Jurors will hear testimony from Yatin Mody, Vitesse’s former vice president of finance, and its ex-director of accounting, Nicole Kaplan. The two former executives pleaded guilty to securities fraud in 2010 and are cooperating with prosecutors in hopes of leniency when they’re sentenced. They both also testified in the first trial.
“These people will give you the inside story about how Tomasetta and Hovanec committed their crime,” Miller said.
Lawrence Gerschwer, a lawyer for Tomasetta, told jurors his client is an engineer who was focused on the company’s technology, relying on others for decisions on how to account for revenue. He said jurors should be skeptical of Mody and Kaplan.
“Their stories have, to put it charitably, evolved,” Gerschwer said.
Gerschwer said Tomasetta admits that during an internal investigation into options backdating in 2006, he and Mody planted electronic copies of meeting minutes they had created on the computer of a Vitesse employee. They turned back the computer’s internal clock to make it appear that minutes approving options grants were created in 2001 rather than 2006.

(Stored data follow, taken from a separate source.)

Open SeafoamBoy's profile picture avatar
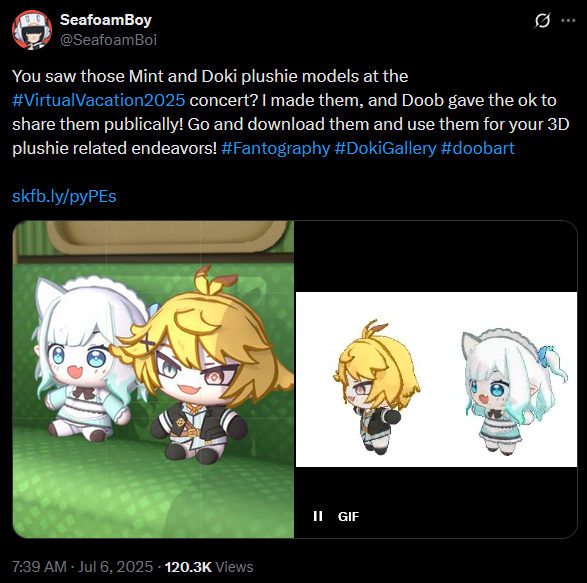This screenshot has height=583, width=587. click(32, 30)
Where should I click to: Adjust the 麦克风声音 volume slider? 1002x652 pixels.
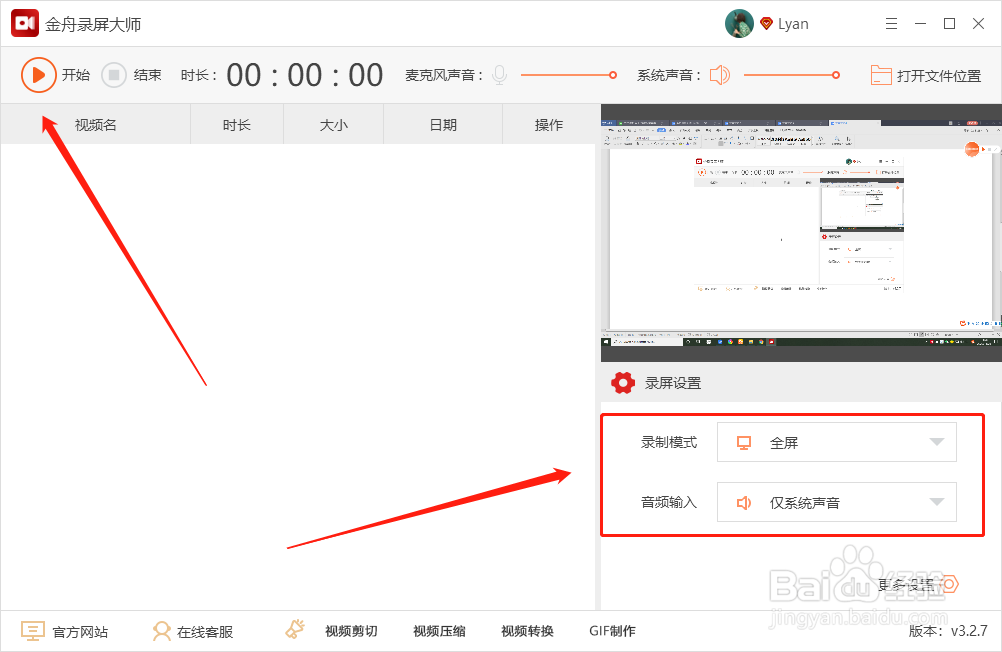(570, 74)
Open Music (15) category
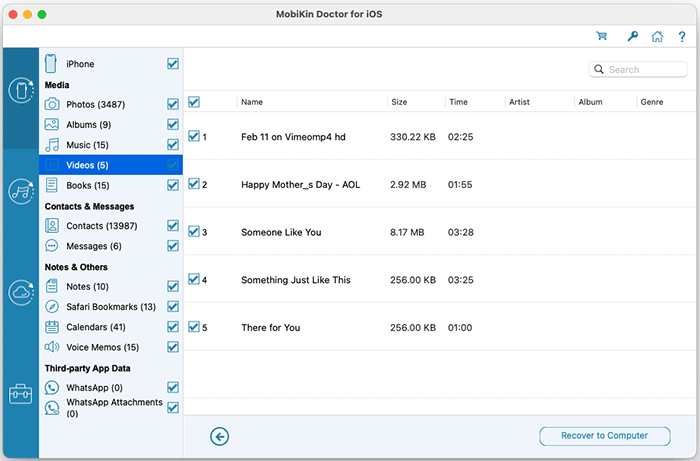The width and height of the screenshot is (700, 461). click(x=87, y=145)
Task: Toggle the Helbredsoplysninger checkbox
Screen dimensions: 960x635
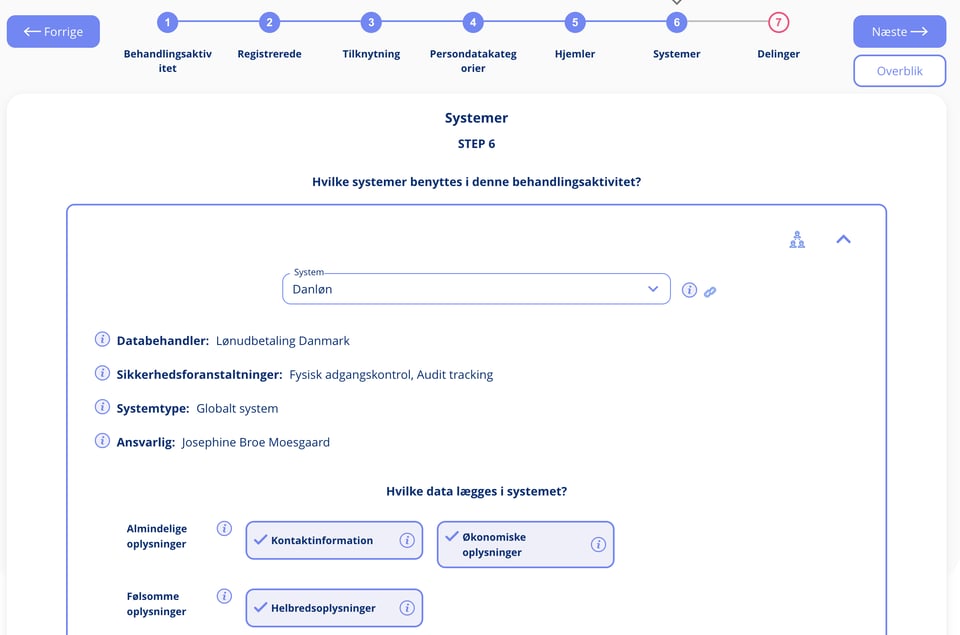Action: pos(261,607)
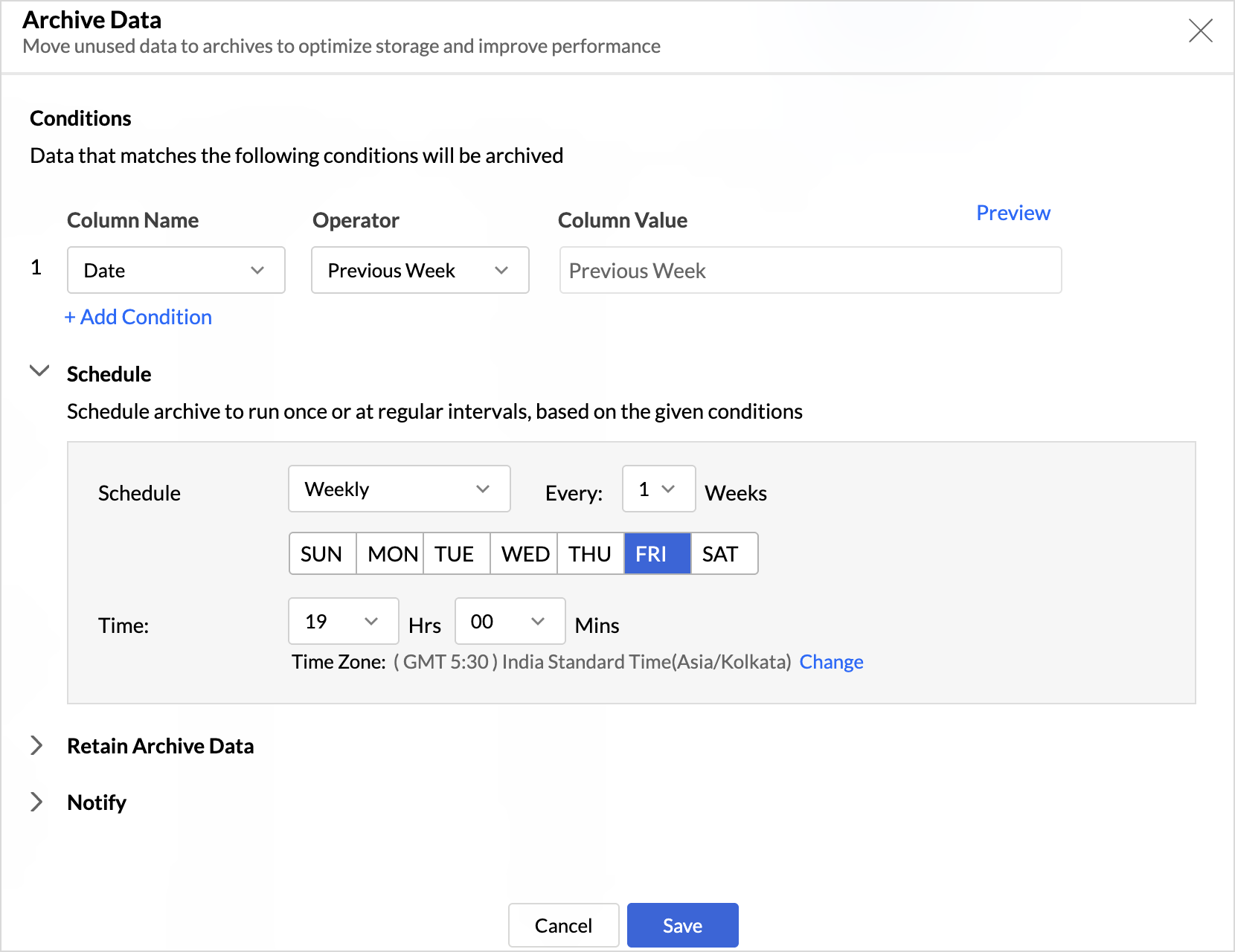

Gerschwer told jurors that a plan by Vitesse to acquire an Intel Corp. unit was being delayed until the completion of the internal investigation. Tomasetta backdated the computer files to try to resolve the investigation and move the deal forward, not to cover up a fraud, as prosecutors claim, according to the defense lawyer.
“It was a huge mistake, but it was not a crime,” Gerschwer told jurors.
Hovanec’s lawyer, Gary Lincenberg, called Mody and Kaplan “admitted liars” who shouldn’t be trusted. He said his client checked with one of them before accepting big returns of merchandise from Nu Horizons because that was their responsibility.
Both sides last week selected a jury of 12, with four alternates, to consider the case. One juror was excused before the start of the trial today because of a medical matter that wasn’t disclosed in court. The trial may last three or four weeks, Crotty told jurors today.
Vitesse agreed in 2007 to pay $8.75 million to settle shareholder suits related to the alleged accounting fraud and in 2010 settled claims by the U.S. Securities and Exchange Commission for $3 million.
The case is U.S. v. Tomasetta, 10-1205, U.S. District Court, Southern District of New York (Manhattan).